Monday, 15 July 2013

World Championships - Sopot, Bulgaria - Day 1 - Task 1

Johannesburg to Sofia via Istanbul
A pleasant drive through the sun flower fields from Sofia to Sopot admiring the gorgeous cloud streets set the tone for the 13th FAI world championships:  Mellow and seriously organised.  Management secured 'casa Africa' for the team.  My serviced 'crib' has aircon (it works) and clean sheets plus en-suite bathroom with shower (replete with real hot water 24/7).  The house is the talk of the town with vicious rumours circulating about how we outbid other teams to secure the mansion (including pool, boma, flat screen & volley ball court).  Whatever the case, I have never been this comfortable at a competition outside of South Africa ever... so I guess a BIG thank you to Jan & Chrissi for making it happen.

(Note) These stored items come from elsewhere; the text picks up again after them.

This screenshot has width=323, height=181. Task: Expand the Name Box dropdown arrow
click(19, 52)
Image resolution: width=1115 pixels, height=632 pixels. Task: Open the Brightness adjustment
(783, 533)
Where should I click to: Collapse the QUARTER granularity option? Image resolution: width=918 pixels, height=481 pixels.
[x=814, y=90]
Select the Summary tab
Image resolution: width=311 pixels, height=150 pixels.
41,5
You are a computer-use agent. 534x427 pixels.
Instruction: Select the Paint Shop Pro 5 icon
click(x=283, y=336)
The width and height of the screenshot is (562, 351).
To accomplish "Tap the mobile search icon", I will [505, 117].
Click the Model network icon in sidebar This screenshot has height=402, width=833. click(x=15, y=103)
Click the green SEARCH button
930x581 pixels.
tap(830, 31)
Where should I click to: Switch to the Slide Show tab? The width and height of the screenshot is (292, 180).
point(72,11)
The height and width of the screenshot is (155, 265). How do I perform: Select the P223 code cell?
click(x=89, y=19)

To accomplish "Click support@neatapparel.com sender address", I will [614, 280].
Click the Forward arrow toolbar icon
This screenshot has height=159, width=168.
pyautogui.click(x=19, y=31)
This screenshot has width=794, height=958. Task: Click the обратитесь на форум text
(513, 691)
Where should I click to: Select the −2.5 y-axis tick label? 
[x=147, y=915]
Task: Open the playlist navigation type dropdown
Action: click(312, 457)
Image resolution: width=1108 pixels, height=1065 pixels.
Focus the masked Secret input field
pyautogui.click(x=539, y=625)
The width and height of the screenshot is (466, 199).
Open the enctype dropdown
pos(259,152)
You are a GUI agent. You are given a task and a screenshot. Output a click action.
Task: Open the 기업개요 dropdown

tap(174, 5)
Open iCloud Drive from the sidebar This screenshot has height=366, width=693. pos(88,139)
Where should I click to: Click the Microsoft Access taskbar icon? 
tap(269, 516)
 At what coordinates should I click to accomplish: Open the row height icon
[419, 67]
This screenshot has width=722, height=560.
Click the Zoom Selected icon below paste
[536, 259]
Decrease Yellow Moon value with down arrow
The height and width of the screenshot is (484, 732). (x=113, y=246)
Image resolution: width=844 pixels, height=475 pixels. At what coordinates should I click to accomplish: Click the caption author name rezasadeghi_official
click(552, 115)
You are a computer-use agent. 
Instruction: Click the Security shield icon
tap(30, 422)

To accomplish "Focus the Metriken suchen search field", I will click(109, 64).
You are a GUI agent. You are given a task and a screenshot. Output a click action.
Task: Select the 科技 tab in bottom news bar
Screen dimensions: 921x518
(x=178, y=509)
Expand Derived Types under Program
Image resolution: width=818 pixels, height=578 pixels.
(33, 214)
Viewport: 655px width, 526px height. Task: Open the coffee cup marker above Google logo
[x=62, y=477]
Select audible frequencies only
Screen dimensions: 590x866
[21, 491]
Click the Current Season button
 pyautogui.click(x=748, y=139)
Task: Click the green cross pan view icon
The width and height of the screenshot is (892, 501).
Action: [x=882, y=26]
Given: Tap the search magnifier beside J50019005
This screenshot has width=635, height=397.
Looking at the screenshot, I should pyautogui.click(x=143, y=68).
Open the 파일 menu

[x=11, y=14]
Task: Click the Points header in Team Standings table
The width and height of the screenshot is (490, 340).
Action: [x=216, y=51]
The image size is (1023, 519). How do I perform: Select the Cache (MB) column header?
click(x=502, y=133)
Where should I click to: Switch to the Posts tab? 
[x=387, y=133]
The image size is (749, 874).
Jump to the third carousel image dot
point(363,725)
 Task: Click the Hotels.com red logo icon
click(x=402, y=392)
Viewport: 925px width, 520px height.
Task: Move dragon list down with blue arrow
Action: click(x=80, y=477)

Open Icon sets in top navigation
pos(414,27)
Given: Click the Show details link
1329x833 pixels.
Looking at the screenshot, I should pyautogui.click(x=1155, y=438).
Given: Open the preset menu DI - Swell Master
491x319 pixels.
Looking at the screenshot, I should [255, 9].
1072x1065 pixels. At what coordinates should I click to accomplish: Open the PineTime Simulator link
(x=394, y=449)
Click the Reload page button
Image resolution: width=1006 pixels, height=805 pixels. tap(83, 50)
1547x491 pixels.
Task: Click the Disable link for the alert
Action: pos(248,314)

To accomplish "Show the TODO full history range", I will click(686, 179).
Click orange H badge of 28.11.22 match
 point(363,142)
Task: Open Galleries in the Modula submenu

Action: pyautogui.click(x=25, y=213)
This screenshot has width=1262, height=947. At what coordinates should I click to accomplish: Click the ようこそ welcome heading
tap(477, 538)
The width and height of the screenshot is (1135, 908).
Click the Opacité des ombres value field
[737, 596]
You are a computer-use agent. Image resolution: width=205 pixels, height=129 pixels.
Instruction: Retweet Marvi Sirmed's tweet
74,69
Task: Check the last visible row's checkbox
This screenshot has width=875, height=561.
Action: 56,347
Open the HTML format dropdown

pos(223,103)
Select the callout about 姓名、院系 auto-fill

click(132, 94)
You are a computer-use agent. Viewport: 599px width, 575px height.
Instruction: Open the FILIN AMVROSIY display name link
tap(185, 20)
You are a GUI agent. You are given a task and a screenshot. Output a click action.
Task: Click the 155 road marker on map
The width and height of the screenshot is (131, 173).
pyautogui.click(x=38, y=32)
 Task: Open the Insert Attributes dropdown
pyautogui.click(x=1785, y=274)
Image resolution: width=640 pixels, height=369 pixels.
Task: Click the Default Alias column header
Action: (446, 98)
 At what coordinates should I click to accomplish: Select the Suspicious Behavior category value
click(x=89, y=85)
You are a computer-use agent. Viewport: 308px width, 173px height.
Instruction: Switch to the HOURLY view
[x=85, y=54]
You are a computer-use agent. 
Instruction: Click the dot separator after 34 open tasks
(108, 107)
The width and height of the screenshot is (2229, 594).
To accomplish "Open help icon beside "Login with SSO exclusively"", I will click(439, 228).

The launch is massive and the ride up the cable way is relaxing in a simple kind of way with 101 two seat open chairs, recently refurbished, slinging us up to launch over roughly 2 km of cable.  A 75 odd km out-and-return east-west course was set with two turns points before goal amid great excitement at the super sweet cu's and wind dummies melting into the clouds.   As is so often the case, the valley clouded over and 150 pilots were stuck on launch well after the race was due to start.  Make that 149 with Marco Littame who smoked every-one by 100 points getting off shortly after window and flying around the course alone while the rest of us were cooling our heels waiting for it to start working.  We eventually got off with the lead gaggle bouncing along at base dodging clouds along the way before getting flushed at the easterly TP.  The lag gaggle got the jump after the lead got flushed in the lee of the northerly wind.  RusselA managed to make up lost time flying a more direct line with AndreR a few minutes after to goal.  Chris landed inside of speed section but short of goal with Nev, Khobi and Stef going down at the sucky section near P1.
There will be many disgruntled pilots seeing as it felt like a bit of a lottery with many world title contenders down and out on the first day.  The Swiss, German, British and American teams were among many of the top teams who got caught out with Italy, France and Brazil putting in strong performances.  The up-side is that it is only day 1 with a high probability of good hard racing to come and perhaps a fist day shake-up will break the recent trend of EN-D processional course flying.